> **Consegna a**
Nel testo sull'obiettivo macro, a quali diaframmi l'obiettivo fornisce la massima incisione?

> **Testo da analizzare**
----------
Quando acquistai l'obiettivo di cui in oggetto la sua produzione era a regime da 4-5 anni, e complice anche il relativo test di TF la sua resa ottica era molto chiacchierata: in sostanza, si discuteva sulla reale utilità pratica di un obiettivo macro che - almeno sull'asse - è quasi diffraction-limited, e fornisce la massima incisione (in realtà davvero elevatissima) ai diaframmi più aperti, ovvero f/2,8 ed f/4, mentre ad f/5,6 l'asse comincia già a flettere leggermente e alle aperture successive (quelle effettivamente più idonee alla macro) la resa scende ai livelli più umani dei migliori e più economici concorrenti.
Il dilemma era dunque se darsi alla macro "artistica", scattando a tutta apertura o quasi e sfruttando il sottilissimo e tagliente piano di fuoco a scopo creativo, o lavorare in modo convenzionale, per esempio ad f/16, rinunciando a quel plusvalore che doveva giustificare l'elevatissimo prezzo di acquisto.
Io stesso passai attraverso questi "patimenti", rarefacendo nel tempo l'impiego di questo pezzo da novanta... L'avvento del digitale ed i relativi miracoli permessi dai moderni software mi hanno permesso di trovare la quadratura del cerchio: grazie ai software di stacking (solitamente utilizzati il microfotografia) posso eseguire diversi scatti a diaframma molto aperto (dove il pregiato 100mm Leica R non ha rivali per risoluzione pura), avanzando con uno stepper il piano di fuoco fra uno scatto e l'altro di una misura pari alla tolleranza di profondità di campo (tenendo comunque un certo overlap di sicurezza); il soft di stacking provvede a selezionare da ogni fotogramma solamente il piano di fuoco nitido, assemblando in un unico file le porzioni a fuoco prelevate da tutte le immagini successive, ottenendo così (come avviene nei microscopi a scansione) un'immagine finale tutta a fuoco.
----------
> **Dati dell'esercizio**
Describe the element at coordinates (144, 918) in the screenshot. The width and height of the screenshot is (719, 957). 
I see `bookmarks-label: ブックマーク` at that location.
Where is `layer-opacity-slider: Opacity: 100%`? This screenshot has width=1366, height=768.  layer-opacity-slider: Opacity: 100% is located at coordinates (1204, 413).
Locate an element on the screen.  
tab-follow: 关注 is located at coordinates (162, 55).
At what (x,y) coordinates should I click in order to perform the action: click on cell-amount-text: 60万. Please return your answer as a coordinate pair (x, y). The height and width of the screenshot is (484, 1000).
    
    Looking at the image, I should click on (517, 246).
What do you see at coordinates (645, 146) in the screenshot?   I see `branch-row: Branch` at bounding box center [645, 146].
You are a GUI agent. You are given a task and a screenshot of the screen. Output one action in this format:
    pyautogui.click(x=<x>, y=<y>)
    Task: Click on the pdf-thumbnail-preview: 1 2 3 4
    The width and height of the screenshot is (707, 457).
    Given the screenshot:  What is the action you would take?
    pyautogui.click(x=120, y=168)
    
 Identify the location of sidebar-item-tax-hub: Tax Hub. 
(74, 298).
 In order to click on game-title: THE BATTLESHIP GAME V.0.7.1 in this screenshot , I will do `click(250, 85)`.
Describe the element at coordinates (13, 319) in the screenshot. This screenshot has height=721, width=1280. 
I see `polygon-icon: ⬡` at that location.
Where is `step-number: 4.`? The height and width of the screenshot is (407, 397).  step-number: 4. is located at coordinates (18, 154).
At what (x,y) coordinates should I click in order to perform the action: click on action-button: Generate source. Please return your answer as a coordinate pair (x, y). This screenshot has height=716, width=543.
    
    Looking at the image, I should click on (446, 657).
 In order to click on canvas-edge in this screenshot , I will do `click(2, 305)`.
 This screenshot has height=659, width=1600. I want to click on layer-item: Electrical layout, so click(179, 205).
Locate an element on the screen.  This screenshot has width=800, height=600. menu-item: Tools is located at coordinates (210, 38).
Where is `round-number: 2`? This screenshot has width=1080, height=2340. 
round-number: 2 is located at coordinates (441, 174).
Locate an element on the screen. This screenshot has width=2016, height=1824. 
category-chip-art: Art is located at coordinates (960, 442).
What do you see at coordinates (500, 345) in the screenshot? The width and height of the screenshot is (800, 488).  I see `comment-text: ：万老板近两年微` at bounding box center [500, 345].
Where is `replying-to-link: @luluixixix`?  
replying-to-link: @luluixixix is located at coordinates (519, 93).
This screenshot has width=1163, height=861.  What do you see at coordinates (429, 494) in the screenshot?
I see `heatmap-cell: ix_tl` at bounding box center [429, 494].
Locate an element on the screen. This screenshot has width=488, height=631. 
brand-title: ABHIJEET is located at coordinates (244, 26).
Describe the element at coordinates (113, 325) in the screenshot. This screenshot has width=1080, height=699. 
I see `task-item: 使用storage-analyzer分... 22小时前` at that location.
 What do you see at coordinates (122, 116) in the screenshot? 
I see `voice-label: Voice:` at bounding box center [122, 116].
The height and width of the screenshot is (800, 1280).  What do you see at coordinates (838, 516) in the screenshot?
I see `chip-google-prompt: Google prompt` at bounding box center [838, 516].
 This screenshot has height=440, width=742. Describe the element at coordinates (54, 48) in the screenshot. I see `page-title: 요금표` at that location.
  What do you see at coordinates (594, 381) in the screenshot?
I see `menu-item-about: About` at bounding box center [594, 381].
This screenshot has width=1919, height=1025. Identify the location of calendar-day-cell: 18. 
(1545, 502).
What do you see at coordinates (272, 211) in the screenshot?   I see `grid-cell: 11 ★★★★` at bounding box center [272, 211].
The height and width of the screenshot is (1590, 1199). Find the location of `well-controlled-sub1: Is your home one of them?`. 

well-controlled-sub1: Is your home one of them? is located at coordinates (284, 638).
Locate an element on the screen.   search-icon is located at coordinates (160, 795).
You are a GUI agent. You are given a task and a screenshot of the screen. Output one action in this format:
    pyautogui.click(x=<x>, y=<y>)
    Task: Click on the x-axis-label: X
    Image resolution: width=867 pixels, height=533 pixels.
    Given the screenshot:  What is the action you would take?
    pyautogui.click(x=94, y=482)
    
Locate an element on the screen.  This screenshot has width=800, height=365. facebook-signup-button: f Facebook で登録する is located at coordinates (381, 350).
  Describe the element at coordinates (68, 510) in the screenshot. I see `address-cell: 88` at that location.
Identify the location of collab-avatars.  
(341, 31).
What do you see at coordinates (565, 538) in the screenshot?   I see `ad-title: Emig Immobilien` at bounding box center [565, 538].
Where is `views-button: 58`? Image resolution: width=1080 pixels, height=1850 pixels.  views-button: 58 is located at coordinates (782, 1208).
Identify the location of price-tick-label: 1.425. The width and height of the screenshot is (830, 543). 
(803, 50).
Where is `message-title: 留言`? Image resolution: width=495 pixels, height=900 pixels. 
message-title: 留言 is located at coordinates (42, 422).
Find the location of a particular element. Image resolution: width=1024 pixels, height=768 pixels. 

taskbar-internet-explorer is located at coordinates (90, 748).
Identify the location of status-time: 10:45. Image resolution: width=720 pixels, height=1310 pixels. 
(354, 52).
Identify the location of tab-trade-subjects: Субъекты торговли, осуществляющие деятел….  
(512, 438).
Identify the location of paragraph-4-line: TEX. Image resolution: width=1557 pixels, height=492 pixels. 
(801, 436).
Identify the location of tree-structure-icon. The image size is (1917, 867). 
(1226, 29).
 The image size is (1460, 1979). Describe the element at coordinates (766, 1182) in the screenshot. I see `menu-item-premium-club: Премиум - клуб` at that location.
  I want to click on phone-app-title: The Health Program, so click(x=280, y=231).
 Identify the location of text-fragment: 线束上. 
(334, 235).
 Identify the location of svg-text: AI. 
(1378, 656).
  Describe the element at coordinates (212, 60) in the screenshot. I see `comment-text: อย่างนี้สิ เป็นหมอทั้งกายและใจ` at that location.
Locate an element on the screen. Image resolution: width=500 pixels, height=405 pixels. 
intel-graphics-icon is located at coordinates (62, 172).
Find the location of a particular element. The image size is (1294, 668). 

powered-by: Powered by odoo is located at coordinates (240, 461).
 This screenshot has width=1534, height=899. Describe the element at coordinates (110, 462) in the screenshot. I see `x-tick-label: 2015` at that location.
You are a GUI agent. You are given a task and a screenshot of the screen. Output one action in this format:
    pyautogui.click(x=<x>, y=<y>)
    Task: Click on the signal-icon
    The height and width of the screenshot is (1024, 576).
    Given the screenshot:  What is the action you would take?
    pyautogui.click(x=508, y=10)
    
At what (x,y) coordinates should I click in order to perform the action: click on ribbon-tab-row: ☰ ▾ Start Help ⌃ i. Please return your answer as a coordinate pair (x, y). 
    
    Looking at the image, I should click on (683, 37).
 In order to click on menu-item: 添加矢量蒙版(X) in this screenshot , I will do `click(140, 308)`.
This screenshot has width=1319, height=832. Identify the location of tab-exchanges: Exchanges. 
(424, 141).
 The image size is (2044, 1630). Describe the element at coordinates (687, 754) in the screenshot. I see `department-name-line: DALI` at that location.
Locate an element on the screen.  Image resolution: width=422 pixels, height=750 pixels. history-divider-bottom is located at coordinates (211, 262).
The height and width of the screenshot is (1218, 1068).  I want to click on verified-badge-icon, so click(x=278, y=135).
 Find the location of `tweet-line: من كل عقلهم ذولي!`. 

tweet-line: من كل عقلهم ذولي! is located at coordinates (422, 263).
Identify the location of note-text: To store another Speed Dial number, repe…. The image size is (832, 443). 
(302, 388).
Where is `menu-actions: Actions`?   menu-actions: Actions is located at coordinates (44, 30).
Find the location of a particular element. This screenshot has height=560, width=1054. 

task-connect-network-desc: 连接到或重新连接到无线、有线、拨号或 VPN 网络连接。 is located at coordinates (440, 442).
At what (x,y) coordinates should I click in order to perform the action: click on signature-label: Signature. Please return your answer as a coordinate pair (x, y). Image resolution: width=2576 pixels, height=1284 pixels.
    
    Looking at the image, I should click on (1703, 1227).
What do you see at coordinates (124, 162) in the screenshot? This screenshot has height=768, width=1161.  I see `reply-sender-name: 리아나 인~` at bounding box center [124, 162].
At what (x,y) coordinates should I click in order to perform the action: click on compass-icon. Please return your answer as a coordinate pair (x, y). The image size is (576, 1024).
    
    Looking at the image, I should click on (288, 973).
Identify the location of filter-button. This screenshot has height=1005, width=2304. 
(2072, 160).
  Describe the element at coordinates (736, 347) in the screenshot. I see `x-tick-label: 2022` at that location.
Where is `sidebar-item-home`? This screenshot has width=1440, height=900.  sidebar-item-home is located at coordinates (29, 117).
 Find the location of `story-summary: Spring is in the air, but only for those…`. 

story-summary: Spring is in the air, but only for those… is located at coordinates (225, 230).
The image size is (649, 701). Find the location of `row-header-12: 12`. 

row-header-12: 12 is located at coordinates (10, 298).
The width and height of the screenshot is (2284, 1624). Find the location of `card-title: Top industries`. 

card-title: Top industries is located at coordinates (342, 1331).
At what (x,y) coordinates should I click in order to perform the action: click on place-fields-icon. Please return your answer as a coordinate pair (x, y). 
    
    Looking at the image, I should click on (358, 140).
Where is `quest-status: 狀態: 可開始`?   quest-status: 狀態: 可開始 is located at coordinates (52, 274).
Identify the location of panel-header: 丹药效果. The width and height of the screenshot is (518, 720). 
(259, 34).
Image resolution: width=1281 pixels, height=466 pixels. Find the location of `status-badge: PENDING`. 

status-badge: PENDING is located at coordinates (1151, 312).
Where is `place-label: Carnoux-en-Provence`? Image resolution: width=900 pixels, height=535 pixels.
----------
> **Consegna b**
Ricopia dai record le righe a partire da quella che contiene "I want to click on phone-app-title: The" fino a quella che contiene "intel-graphics-icon is located", entrambe comprese.

> **Spazio risposta a**
Ai diaframmi più aperti, ovvero f/2,8 ed f/4.

> **Spazio risposta b**
  I want to click on phone-app-title: The Health Program, so click(x=280, y=231).
 Identify the location of text-fragment: 线束上. 
(334, 235).
 Identify the location of svg-text: AI. 
(1378, 656).
  Describe the element at coordinates (212, 60) in the screenshot. I see `comment-text: อย่างนี้สิ เป็นหมอทั้งกายและใจ` at that location.
Locate an element on the screen. Image resolution: width=500 pixels, height=405 pixels. 
intel-graphics-icon is located at coordinates (62, 172).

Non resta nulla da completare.